| PROBLEMA PLANTEADO A |
Reescale por un factor de 1,55 las coordenadas de las respuestas en los registros, desde la línea que contiene "Where should I click to: Click the Meklēt" hasta el final de los registros, ambos extremos incluidos, y redondee a enteros con las mitades hacia arriba. Reproduzca únicamente esas líneas, completas y sin omitir ninguna.

| TEXTO CITADO |
Mágicas Ruinas
crónicas del siglo pasado

 

 

Venezuela
La Caldera del Diablo

 

Revista Primera Plana
10 de diciembre de 1968

El sábado pasado, al cabo de un angustioso escrutinio; Rafael Caldera se convertía. en el nuevo Presidente de Venezuela, con el 40 por ciento de los votos emitidos el domingo 1º Osiris Troiani, Secretario de Redacción de Primera Plana, envió, desde Caracas, el siguiente informe.
"Yo no soy más que un trabajador", dijo Melchor Piedrahita, 46, tres hijos, peón municipal. "A mí no me va ni me viene. Estoy seguro de que ninguno de ellos podrá mejorar a mi familia." Y descargó otro tacho de basura en las oscuras fauces del camión quemador.
Era lunes y, como todos los días hábiles, la cuadrilla del Aseo Urbano salió a las 5 de la madrugada. Tenía por delante una jornada agobiadora: los desperdicios que le tocaba recoger eran toneladas de ilusiones electorales.
En los últimos tres meses, Caracas había adquirido un aspecto carnavalesco. En cada fachada, cada columna de alumbrado, cada árbol, alambres y sogas tendidas de vereda a vereda, el asfalto de la calzada, los automóviles: en todas partes acechaban los seis candidatos presidenciales, miles de aspirantes a legisladores o ediles, los colores de unos 35 partidos. Nunca, en América latina, se vio tal apoteosis democrática: se calcula que los partidos invirtieron 250 millones de dólares, sin contar los gastos que soportó el Estado.

| EXTRACTOS DE REGISTROS |
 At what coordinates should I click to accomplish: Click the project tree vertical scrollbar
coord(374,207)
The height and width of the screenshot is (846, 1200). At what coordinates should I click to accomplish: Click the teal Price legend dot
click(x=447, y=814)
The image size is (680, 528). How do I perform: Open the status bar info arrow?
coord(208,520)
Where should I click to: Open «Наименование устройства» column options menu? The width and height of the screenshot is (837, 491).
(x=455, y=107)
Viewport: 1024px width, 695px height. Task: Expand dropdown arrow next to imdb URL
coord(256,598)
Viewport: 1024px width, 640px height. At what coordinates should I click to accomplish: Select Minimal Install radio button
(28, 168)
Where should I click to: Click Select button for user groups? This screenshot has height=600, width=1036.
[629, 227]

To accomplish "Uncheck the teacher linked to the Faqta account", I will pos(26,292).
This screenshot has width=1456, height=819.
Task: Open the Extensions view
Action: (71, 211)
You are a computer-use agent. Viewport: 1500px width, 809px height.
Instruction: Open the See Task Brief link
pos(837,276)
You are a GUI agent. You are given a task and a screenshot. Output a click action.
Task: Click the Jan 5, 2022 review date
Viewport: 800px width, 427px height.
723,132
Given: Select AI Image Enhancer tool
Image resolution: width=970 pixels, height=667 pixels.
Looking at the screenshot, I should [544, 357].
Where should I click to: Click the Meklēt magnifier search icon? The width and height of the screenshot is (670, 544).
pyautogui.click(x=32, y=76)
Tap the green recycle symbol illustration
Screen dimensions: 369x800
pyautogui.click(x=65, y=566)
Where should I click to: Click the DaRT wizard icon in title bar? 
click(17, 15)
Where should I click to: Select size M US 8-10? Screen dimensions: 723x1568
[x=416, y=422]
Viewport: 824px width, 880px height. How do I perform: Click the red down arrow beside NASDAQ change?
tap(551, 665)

| PROBLEMA PLANTEADO B |
Transcriba literalmente, de la crónica sobre las elecciones venezolanas, todo lo que va desde "Era lunes y, como" hasta "de ilusiones electorales.".

| RESPUESTA REDACTADA A |
Where should I click to: Click the Meklēt magnifier search icon? The width and height of the screenshot is (670, 544).
pyautogui.click(x=50, y=118)
Tap the green recycle symbol illustration
Screen dimensions: 369x800
pyautogui.click(x=101, y=877)
Where should I click to: Click the DaRT wizard icon in title bar? 
click(26, 23)
Where should I click to: Select size M US 8-10? Screen dimensions: 723x1568
[x=645, y=654]
Viewport: 824px width, 880px height. How do I perform: Click the red down arrow beside NASDAQ change?
tap(854, 1031)

| RESPUESTA REDACTADA B |
Era lunes y, como todos los días hábiles, la cuadrilla del Aseo Urbano salió a las 5 de la madrugada. Tenía por delante una jornada agobiadora: los desperdicios que le tocaba recoger eran toneladas de ilusiones electorales.